Ich wollte schon immer selbständig sein und eine eigene Firma gründen. Das habe ich dann auch mit 25 getan. Zuvor habe ich zwei Ausbildungen gemacht: zum Straßenbauer und zum Wärme-Kälte- und Schallschutzisolierer. Dabei bin ich einmal mit Industriekletterern ins Gespräch gekommen. Was sie erzählt haben, hat mich gepackt. Eine Ausbildung braucht man für den Job nicht, lediglich eine Fortbildung. Für die habe ich mich also direkt angemeldet und daraufhin eine arbeitsmedizinische Untersuchung gemacht. Darin wird geprüft, ob man gewisse Grundvoraussetzungen erfüllt, was beispielsweise die allgemeine Gesundheit, den Gleichgewichtssinn und das Blickfeld anbelangt. Anschließend muss man noch einen Erste-Hilfe-Kurs absolvieren. Nachdem ich die Fortbildung bestanden hatte, bin ich direkt mit der Bescheinigung zum Gewerbeamt spaziert und habe mein Ein-Mann-Unternehmen gegründet, ohne vorher je wirklich als Industriekletterer gearbeitet zu haben.

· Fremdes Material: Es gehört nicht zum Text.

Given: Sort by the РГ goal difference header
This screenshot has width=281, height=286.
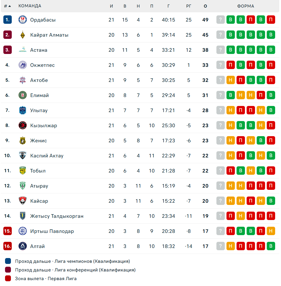Looking at the screenshot, I should (x=188, y=6).
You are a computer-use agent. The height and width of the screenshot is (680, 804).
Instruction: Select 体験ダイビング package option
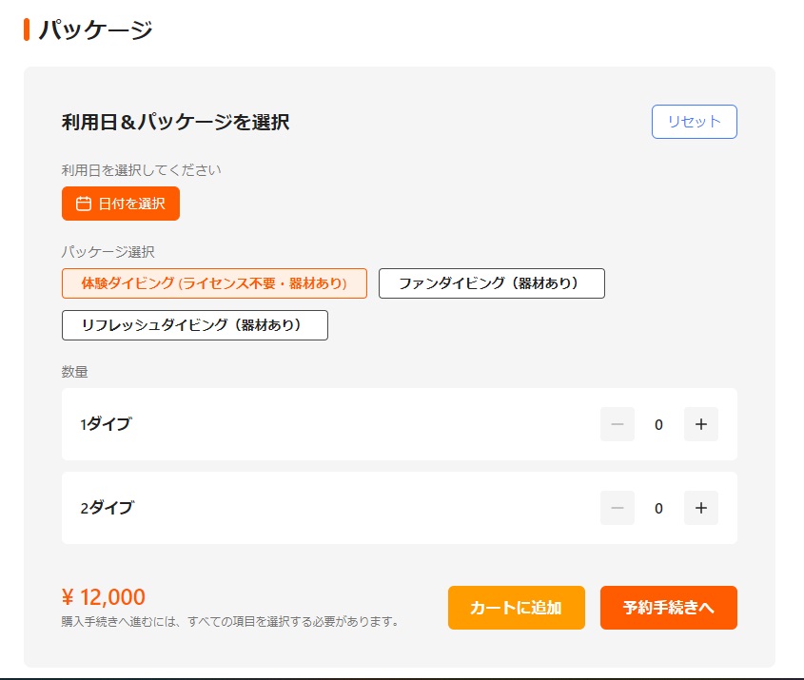tap(214, 283)
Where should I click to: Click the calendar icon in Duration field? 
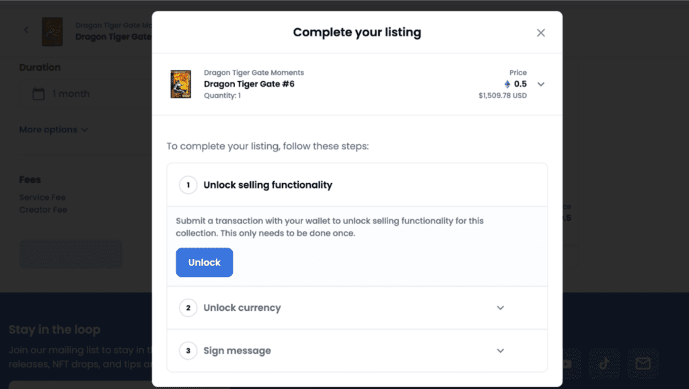coord(39,94)
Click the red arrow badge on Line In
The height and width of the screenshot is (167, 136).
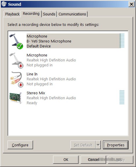pyautogui.click(x=21, y=85)

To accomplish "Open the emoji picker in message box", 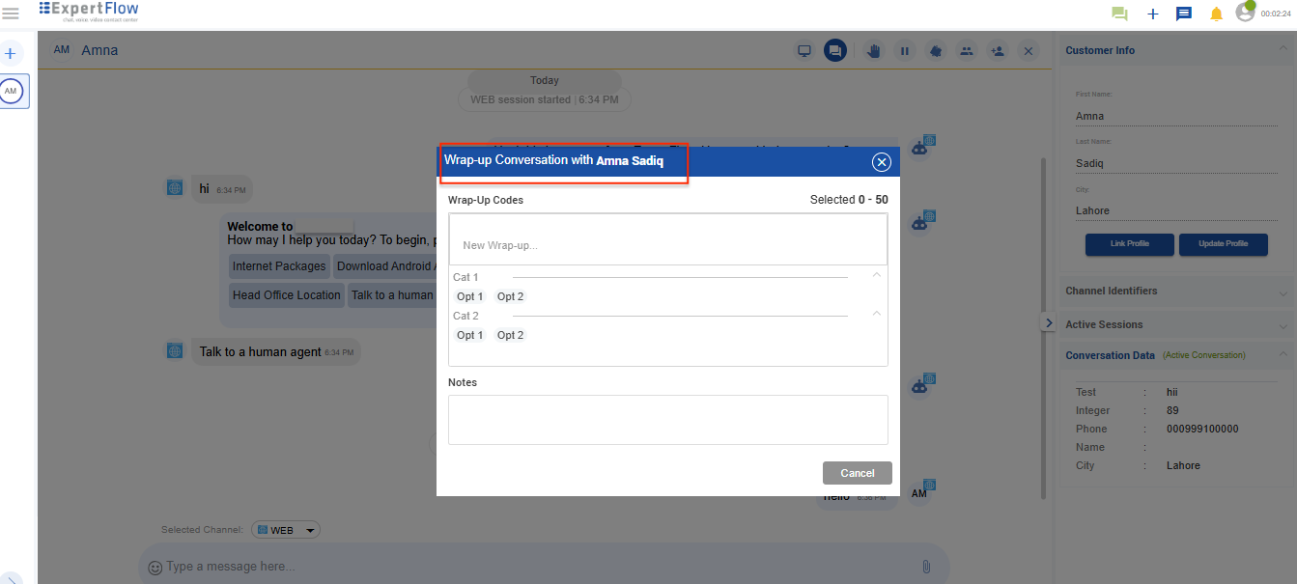I will (155, 568).
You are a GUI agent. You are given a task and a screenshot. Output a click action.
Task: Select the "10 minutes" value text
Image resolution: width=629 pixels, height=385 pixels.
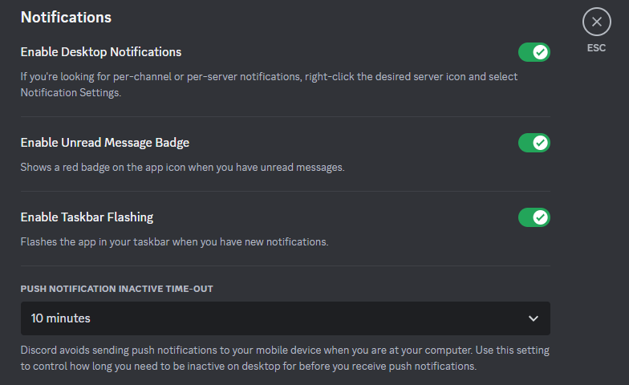pos(61,318)
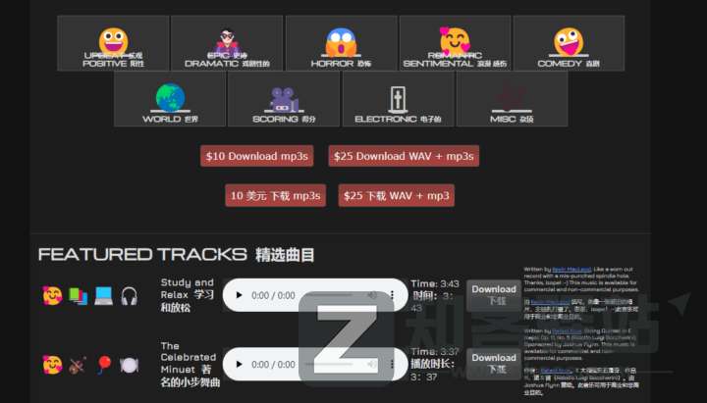Open the World music category
Viewport: 707px width, 403px height.
[170, 99]
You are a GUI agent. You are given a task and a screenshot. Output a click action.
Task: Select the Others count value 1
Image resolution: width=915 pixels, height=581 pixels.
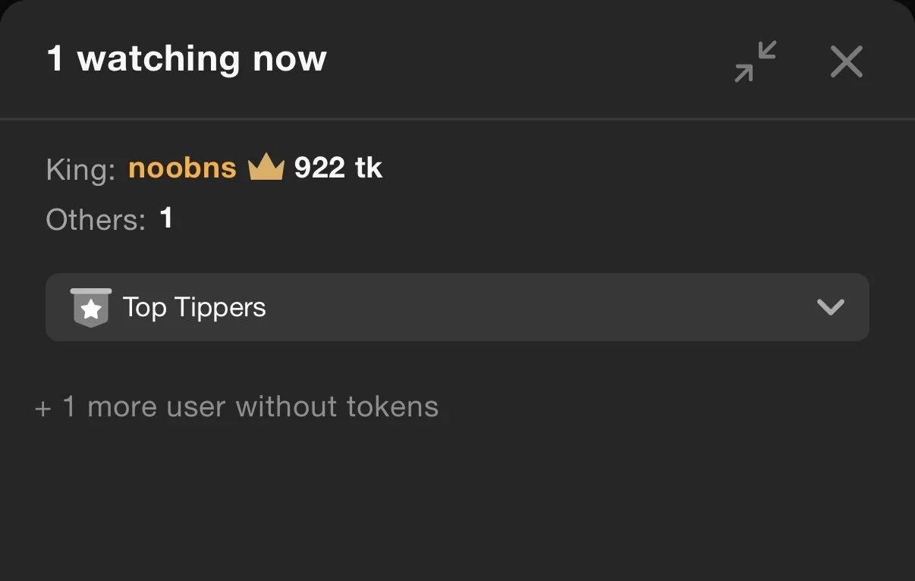(x=166, y=219)
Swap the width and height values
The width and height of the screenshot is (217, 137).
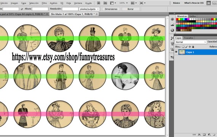click(x=22, y=9)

Das klingt vielleicht etwas riskant, aber ich war mir ziemlich sicher, den Anforderungen in dem Job gerecht zu werden.

Mein schlimmster und schönster Moment in der Höhe

Einen schlimmen Moment habe ich bei einem Auftrag in Österreich im Dezember erlebt. Es war richtig kalt, es hat gewindet und geschneit und wir mussten auf etwa 100 Metern Höhe bei einem Neubau von Windkraftanlagen helfen. Mir sind fast die Hände abgefroren. Es schneite und stürmte extrem und dann wurde es irgendwann auch noch dunkel. Das werde ich nie vergessen. Einen besonders schönen Moment erlebe ich jedes Jahr bei einem Auftrag in Polen. Dort überprüfen wir auf 150 Metern Höhe die Schrauben einer Windkraftanlage. Für diesen Auftrag muss man immer erst einmal 20 Minuten in den Wald reinfahren. Das ist jedes Mal etwas ganz Besonderes: Um einen herum ist nichts und niemand, es herrscht absolute Stille. Wenn man dort bei gutem Wetter über den Baumkronen hängt, alles überblicken kann und einmal kurz innehält, ist das wirklich beeindruckend. 

Welche Eigenschaften man für den Job braucht

Da wir immer mindestens zu zweit arbeiten, braucht es auf jeden Fall Teamgeist. Man muss sich bewusst machen, dass man immer Verantwortung für den anderen mitträgt, und trotzdem eigenverantwortlich sein. Selbstbewusstsein ist auch wichtig, um dem eigenen Können in Extremsituationen zu vertrauen und Ruhe zu bewahren. Zudem ist es von Vorteil, eine gewisse handwerkliche Expertise zu haben, um die Aufgaben auch richtig ausführen zu können.

Welche Frage auf Partys immer gestellt wird

Oft fragen mich die Leute, ob ich bei dem Job nicht Angst hätte. Angst habe ich keine, aber einen gewissen Respekt. Den sollte man auch haben, denn man befindet sich in Extremsituationen: Neulich musste ich zum Beispiel durch eine dunkle Röhre klettern, in die ich gerade so reingepasst habe. Wenn ich da Angst hätte, könnte ich den Job nicht machen. Irgendwann möchte ich mal mit einem Helikopter zu einem Einsatz geflogen werden. Das kann vorkommen, wenn man an einem Ort arbeiten muss, den man sonst nur schwer erreicht.

Wie viel man als Industriekletterer verdient 

Als Angestellter verdient man wie ein ganz normaler Handwerker, also um die 3000 Euro brutto. Wenn man sich selbständig macht, sieht das natürlich anders aus: Bei mir ist es sehr schwierig, einen monatlichen Betrag festzumachen, den ich verdiene. Ich persönlich mache es so, dass ich mir monatlich 2700 Euro netto auszahle. Den übrigen Gewinn stecke ich in die Firma.